• [Problem to work on]: Reproduce the listing below with every "pixels" renamed to "px", leaving everything else unchanged. Omit the pictures.

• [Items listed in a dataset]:
++++++++
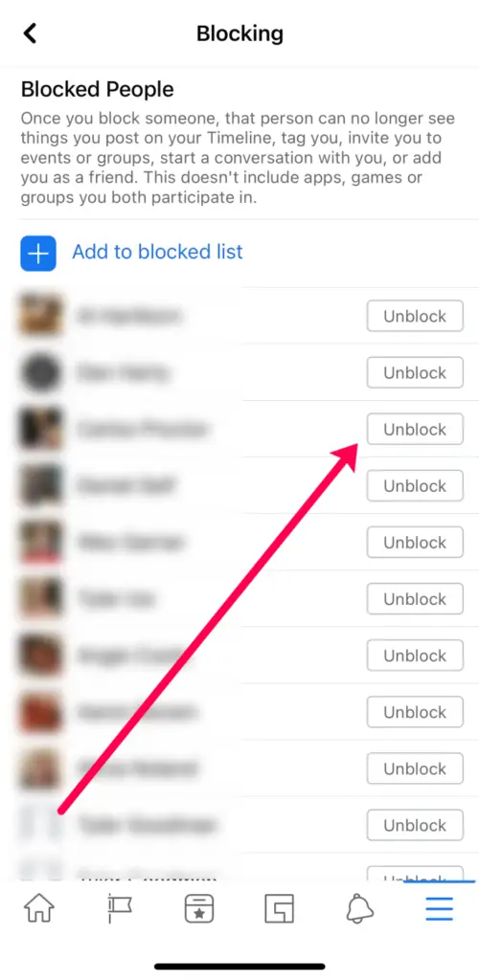Select the Blocked People description text
This screenshot has height=980, width=479.
pos(239,159)
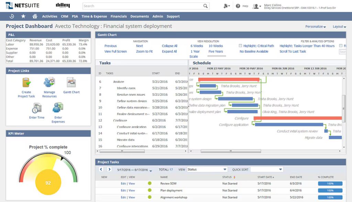Screen dimensions: 352x202
Task: Open the Personalize dropdown
Action: 316,26
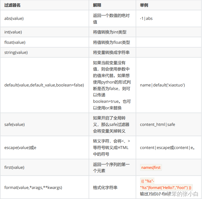This screenshot has width=202, height=199.
Task: Click the safe(value) filter name
Action: [x=14, y=125]
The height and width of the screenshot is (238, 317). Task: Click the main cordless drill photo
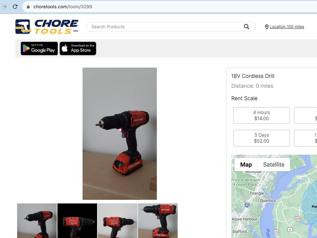coord(120,134)
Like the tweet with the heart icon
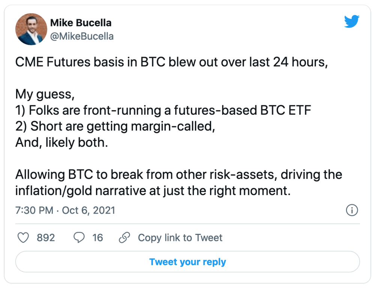Screen dimensions: 375x288 (x=23, y=237)
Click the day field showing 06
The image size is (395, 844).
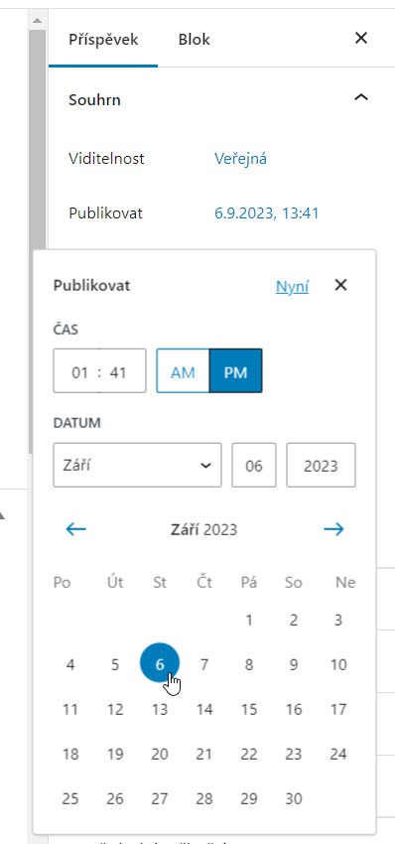(x=254, y=466)
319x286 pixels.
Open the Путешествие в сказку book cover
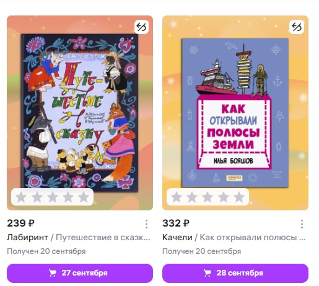point(80,113)
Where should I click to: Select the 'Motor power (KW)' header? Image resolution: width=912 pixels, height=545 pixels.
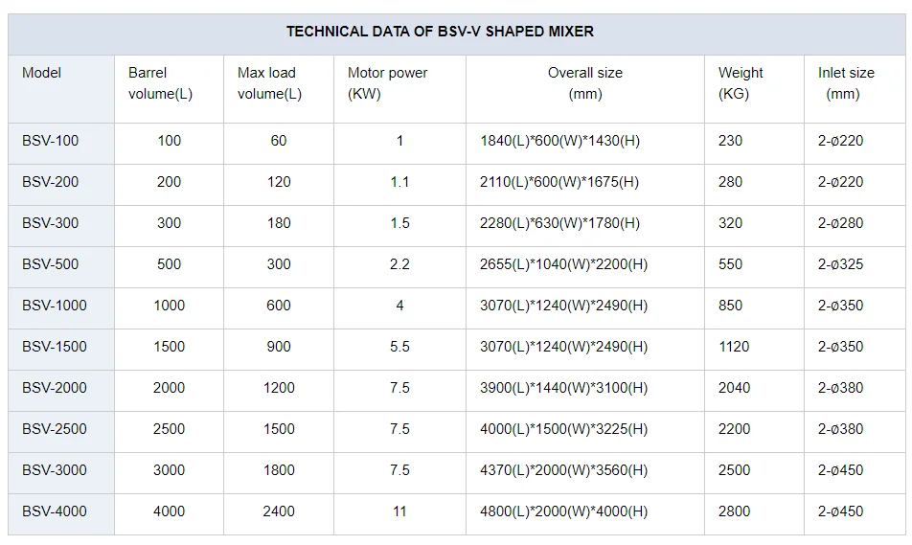(x=387, y=83)
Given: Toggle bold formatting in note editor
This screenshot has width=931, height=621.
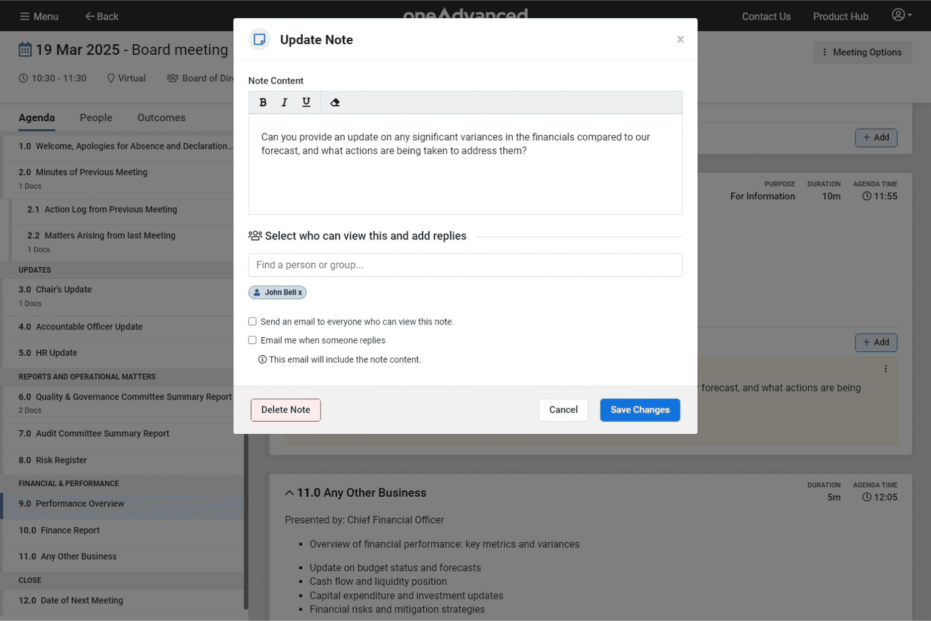Looking at the screenshot, I should pos(263,103).
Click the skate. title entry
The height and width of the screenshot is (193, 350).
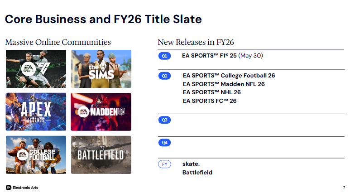191,164
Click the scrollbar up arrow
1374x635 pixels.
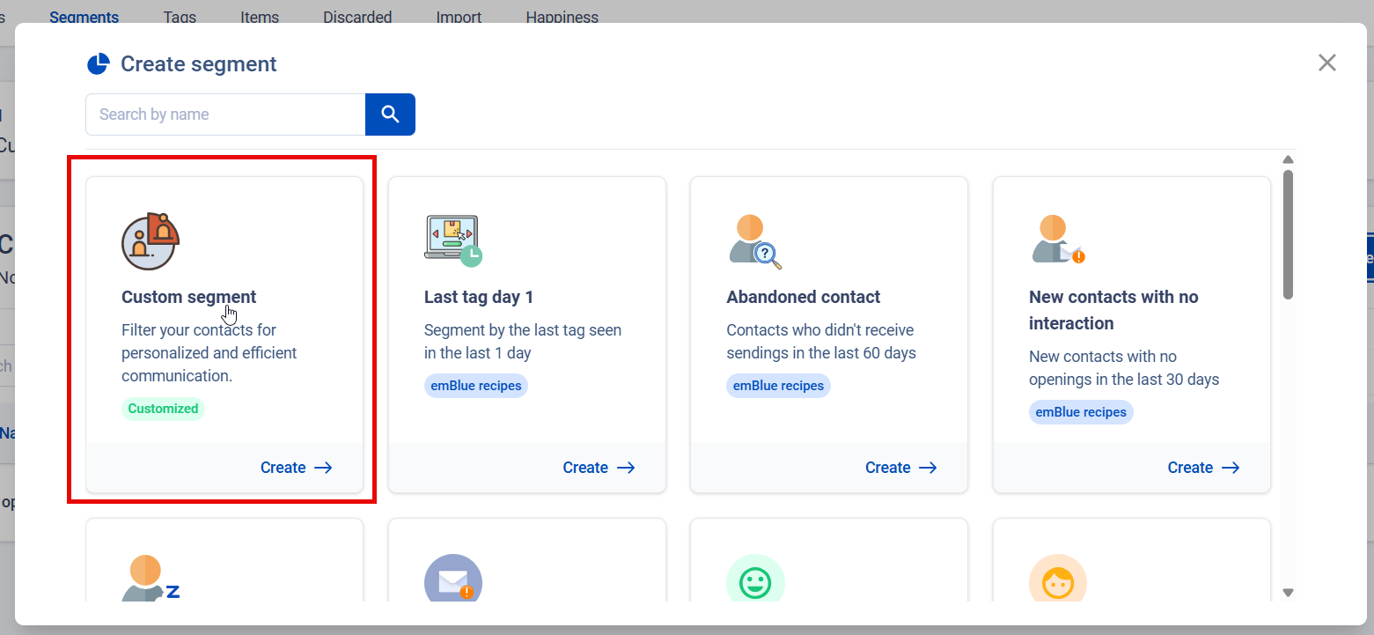point(1288,159)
++++++++
• [The output]:
Select the Blocked People description text
This screenshot has height=980, width=479.
pos(239,159)
Screen dimensions: 352x202
Task: Open the Personalize dropdown
Action: 316,26
This screenshot has width=202, height=199.
Task: Click the safe(value) filter name
Action: [x=14, y=125]
The height and width of the screenshot is (238, 317). Task: Click the main cordless drill photo
coord(120,134)
Like the tweet with the heart icon
Screen dimensions: 375x288 (x=23, y=237)
Click the day field showing 06
The image size is (395, 844).
(x=254, y=466)
319x286 px.
Open the Путешествие в сказку book cover
point(80,113)
Where should I click to: Select the 'Motor power (KW)' header? Image resolution: width=912 px, height=545 px.
(x=387, y=83)
Given: Toggle bold formatting in note editor
This screenshot has width=931, height=621.
Looking at the screenshot, I should pos(263,103).
Click the skate. title entry
The height and width of the screenshot is (193, 350).
191,164
Click the scrollbar up arrow
1374x635 px.
point(1288,159)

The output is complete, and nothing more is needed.